--- START OF MATERIAL PROVIDED ---

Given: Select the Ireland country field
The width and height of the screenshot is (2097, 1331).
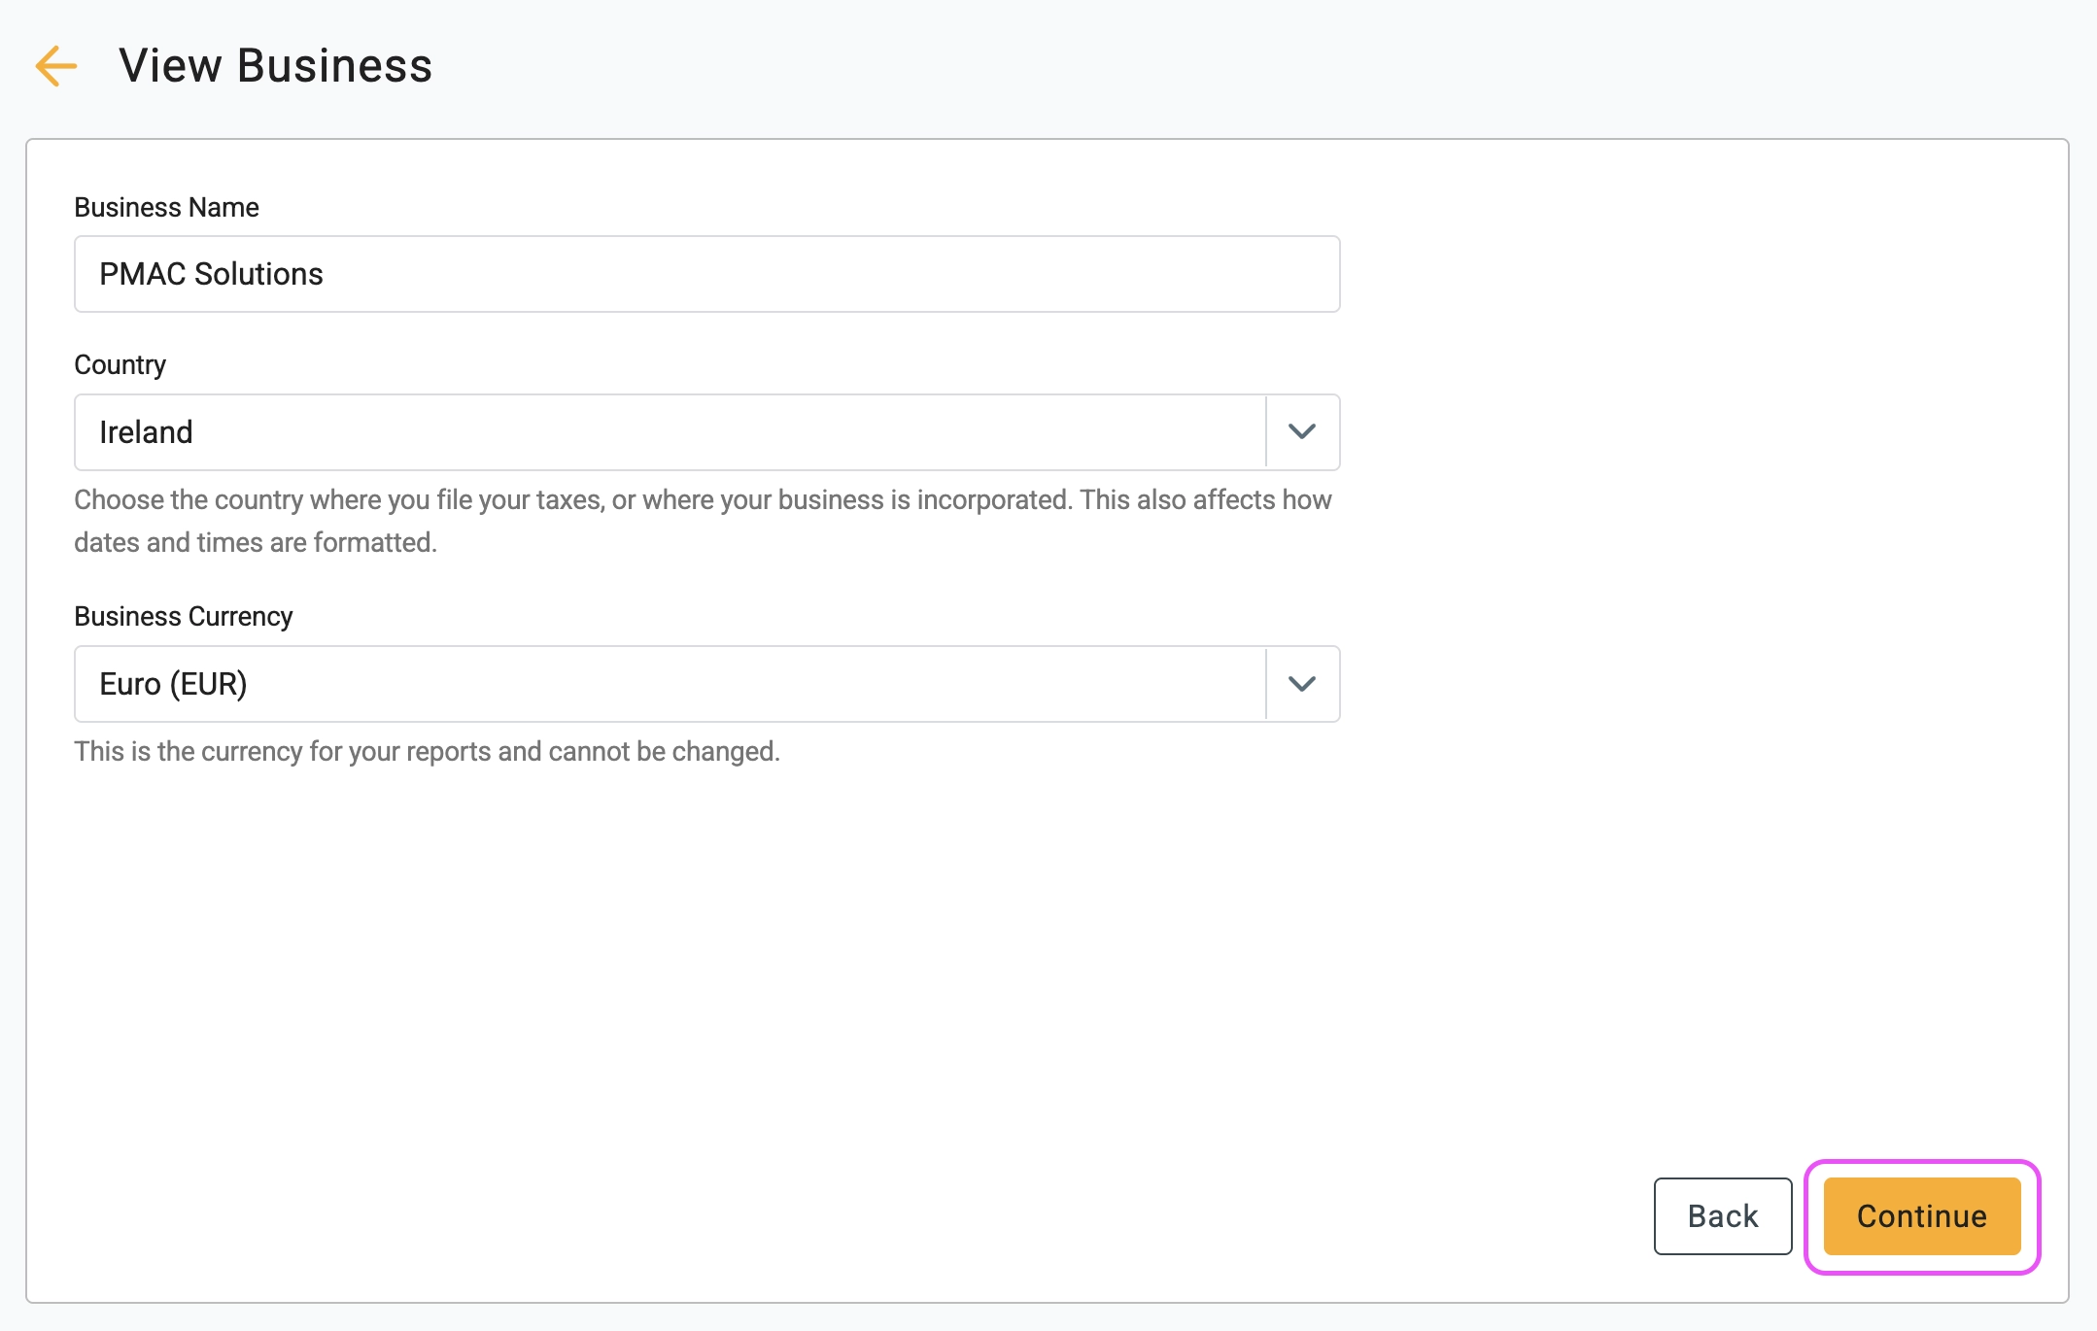Looking at the screenshot, I should pyautogui.click(x=670, y=432).
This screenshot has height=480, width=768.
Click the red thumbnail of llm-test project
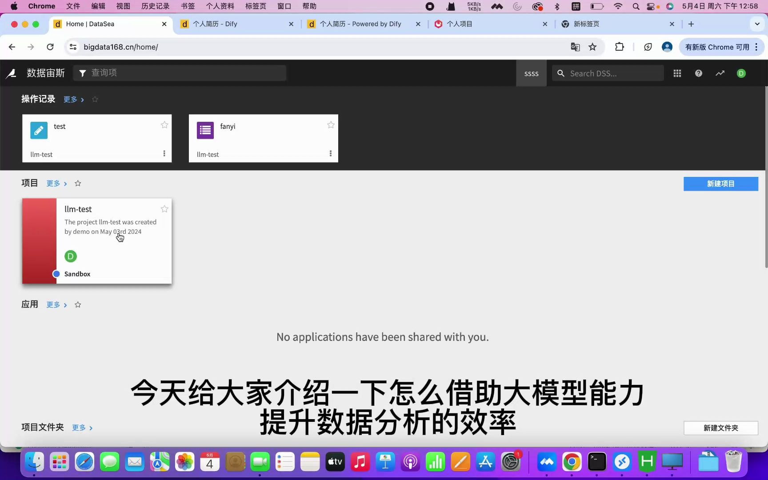[39, 241]
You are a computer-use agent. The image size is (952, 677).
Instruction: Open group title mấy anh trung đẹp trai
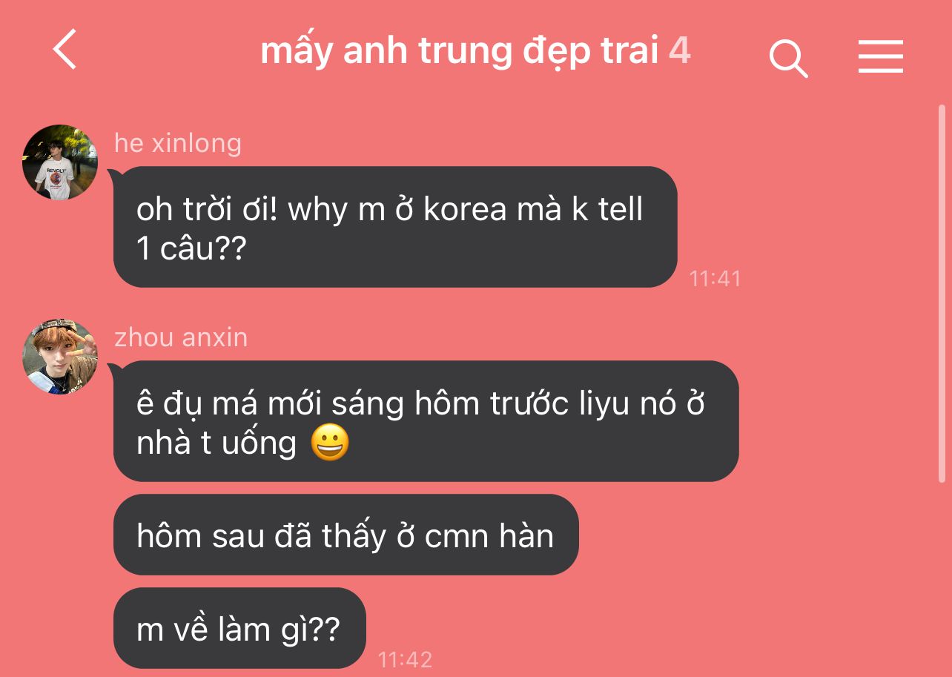[x=460, y=51]
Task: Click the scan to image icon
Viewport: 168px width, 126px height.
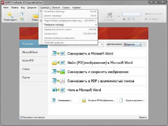Action: click(x=58, y=72)
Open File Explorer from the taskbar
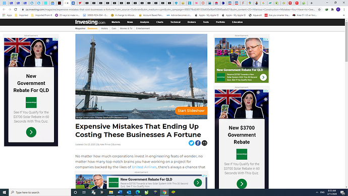 111,192
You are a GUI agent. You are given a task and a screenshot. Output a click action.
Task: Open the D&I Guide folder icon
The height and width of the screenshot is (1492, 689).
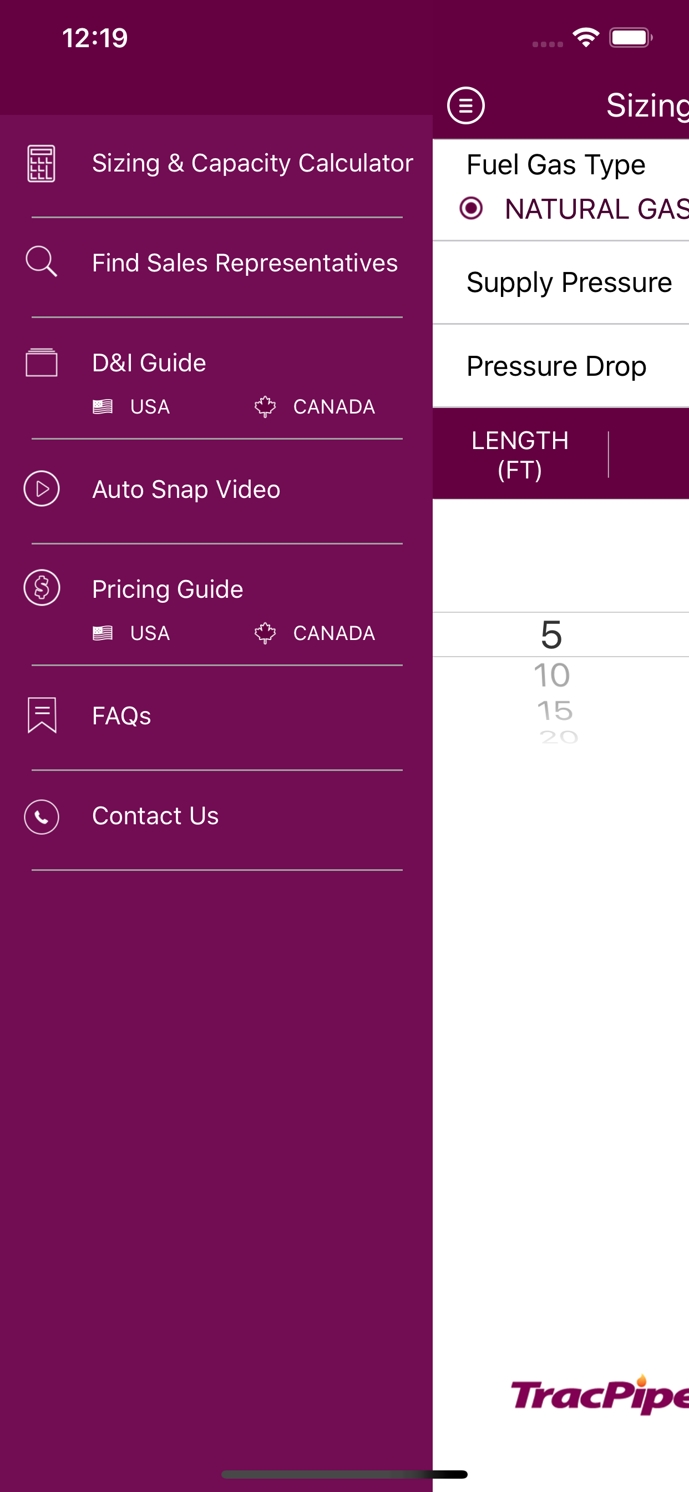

--- END OF MATERIAL PROVIDED ---

## OBJECTIVE:
Retype the records exactly, from the line with "This screenshot has height=480, width=768." through the end of the records, including both ends. Leave the pictures out of your answer.

## PROBLEM SOLUTION:
This screenshot has height=480, width=768.
Click the red thumbnail of llm-test project
[39, 241]
You are a computer-use agent. The image size is (952, 677).
Instruction: Open group title mấy anh trung đẹp trai
[x=460, y=51]
Task: Click the scan to image icon
Viewport: 168px width, 126px height.
Action: click(x=58, y=72)
Open File Explorer from the taskbar
 111,192
You are a GUI agent. You are given a task and a screenshot. Output a click action.
Task: Open the D&I Guide folder icon
The height and width of the screenshot is (1492, 689).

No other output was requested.